All of the data must be output without alteration.

+ + +

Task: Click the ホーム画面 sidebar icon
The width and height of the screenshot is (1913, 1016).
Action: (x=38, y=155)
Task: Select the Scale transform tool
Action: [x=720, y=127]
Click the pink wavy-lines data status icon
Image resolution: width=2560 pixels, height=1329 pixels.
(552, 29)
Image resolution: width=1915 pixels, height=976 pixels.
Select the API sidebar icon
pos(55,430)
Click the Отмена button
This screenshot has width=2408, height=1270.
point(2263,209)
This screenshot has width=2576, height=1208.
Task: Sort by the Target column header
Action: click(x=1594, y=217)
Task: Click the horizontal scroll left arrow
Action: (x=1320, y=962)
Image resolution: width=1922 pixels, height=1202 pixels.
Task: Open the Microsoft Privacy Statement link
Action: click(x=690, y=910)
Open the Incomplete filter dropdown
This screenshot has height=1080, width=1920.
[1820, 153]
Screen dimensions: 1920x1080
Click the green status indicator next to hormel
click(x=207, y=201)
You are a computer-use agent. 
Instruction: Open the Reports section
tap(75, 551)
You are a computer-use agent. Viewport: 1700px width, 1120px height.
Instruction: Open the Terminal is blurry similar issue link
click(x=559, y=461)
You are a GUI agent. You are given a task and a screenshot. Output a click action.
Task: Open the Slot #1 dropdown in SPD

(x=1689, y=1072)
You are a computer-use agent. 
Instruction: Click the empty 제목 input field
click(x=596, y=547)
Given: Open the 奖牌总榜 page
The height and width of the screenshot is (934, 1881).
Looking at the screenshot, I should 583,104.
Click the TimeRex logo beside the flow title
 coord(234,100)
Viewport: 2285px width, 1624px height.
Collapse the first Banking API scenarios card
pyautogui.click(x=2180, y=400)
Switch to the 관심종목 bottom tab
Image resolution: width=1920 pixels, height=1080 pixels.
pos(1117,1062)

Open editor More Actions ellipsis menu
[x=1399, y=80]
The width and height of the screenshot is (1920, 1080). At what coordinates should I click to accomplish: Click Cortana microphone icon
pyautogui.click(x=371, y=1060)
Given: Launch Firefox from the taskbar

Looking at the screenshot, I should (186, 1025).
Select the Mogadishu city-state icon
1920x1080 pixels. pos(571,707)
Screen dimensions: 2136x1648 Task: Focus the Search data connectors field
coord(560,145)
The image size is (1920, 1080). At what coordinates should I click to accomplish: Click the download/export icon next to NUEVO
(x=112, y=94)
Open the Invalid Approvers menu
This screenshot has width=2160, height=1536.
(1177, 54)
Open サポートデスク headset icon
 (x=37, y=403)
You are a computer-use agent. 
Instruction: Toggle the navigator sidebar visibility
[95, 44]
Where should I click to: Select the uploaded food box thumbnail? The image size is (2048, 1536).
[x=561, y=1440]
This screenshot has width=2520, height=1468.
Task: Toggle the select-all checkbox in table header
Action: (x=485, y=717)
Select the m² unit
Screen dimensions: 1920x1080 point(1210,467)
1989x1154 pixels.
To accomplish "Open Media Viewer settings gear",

+ + +

- _Solution to this task_:
Task: Click the ホーム画面 sidebar icon
The width and height of the screenshot is (1913, 1016).
Action: (x=38, y=155)
Task: Select the Scale transform tool
Action: [x=720, y=127]
Click the pink wavy-lines data status icon
Image resolution: width=2560 pixels, height=1329 pixels.
(552, 29)
Image resolution: width=1915 pixels, height=976 pixels.
Select the API sidebar icon
pos(55,430)
Click the Отмена button
This screenshot has width=2408, height=1270.
point(2263,209)
This screenshot has width=2576, height=1208.
Task: Sort by the Target column header
Action: click(x=1594, y=217)
Task: Click the horizontal scroll left arrow
Action: (x=1320, y=962)
Image resolution: width=1922 pixels, height=1202 pixels.
Task: Open the Microsoft Privacy Statement link
Action: click(x=690, y=910)
Open the Incomplete filter dropdown
This screenshot has height=1080, width=1920.
[1820, 153]
Screen dimensions: 1920x1080
Click the green status indicator next to hormel
click(x=207, y=201)
You are a computer-use agent. 
Instruction: Open the Reports section
tap(75, 551)
You are a computer-use agent. Viewport: 1700px width, 1120px height.
Instruction: Open the Terminal is blurry similar issue link
click(x=559, y=461)
You are a GUI agent. You are given a task and a screenshot. Output a click action.
Task: Open the Slot #1 dropdown in SPD

(x=1689, y=1072)
You are a computer-use agent. 
Instruction: Click the empty 제목 input field
click(x=596, y=547)
Given: Open the 奖牌总榜 page
The height and width of the screenshot is (934, 1881).
Looking at the screenshot, I should 583,104.
Click the TimeRex logo beside the flow title
 coord(234,100)
Viewport: 2285px width, 1624px height.
Collapse the first Banking API scenarios card
pyautogui.click(x=2180, y=400)
Switch to the 관심종목 bottom tab
Image resolution: width=1920 pixels, height=1080 pixels.
pos(1117,1062)

Open editor More Actions ellipsis menu
[x=1399, y=80]
The width and height of the screenshot is (1920, 1080). At what coordinates should I click to accomplish: Click Cortana microphone icon
pyautogui.click(x=371, y=1060)
Given: Launch Firefox from the taskbar

Looking at the screenshot, I should (186, 1025).
Select the Mogadishu city-state icon
1920x1080 pixels. pos(571,707)
Screen dimensions: 2136x1648 Task: Focus the Search data connectors field
coord(560,145)
The image size is (1920, 1080). At what coordinates should I click to accomplish: Click the download/export icon next to NUEVO
(x=112, y=94)
Open the Invalid Approvers menu
This screenshot has width=2160, height=1536.
(1177, 54)
Open サポートデスク headset icon
 (x=37, y=403)
You are a computer-use agent. 
Instruction: Toggle the navigator sidebar visibility
[95, 44]
Where should I click to: Select the uploaded food box thumbnail? The image size is (2048, 1536).
[x=561, y=1440]
This screenshot has width=2520, height=1468.
Task: Toggle the select-all checkbox in table header
Action: (x=485, y=717)
Select the m² unit
Screen dimensions: 1920x1080 point(1210,467)
1989x1154 pixels.
To accomplish "Open Media Viewer settings gear",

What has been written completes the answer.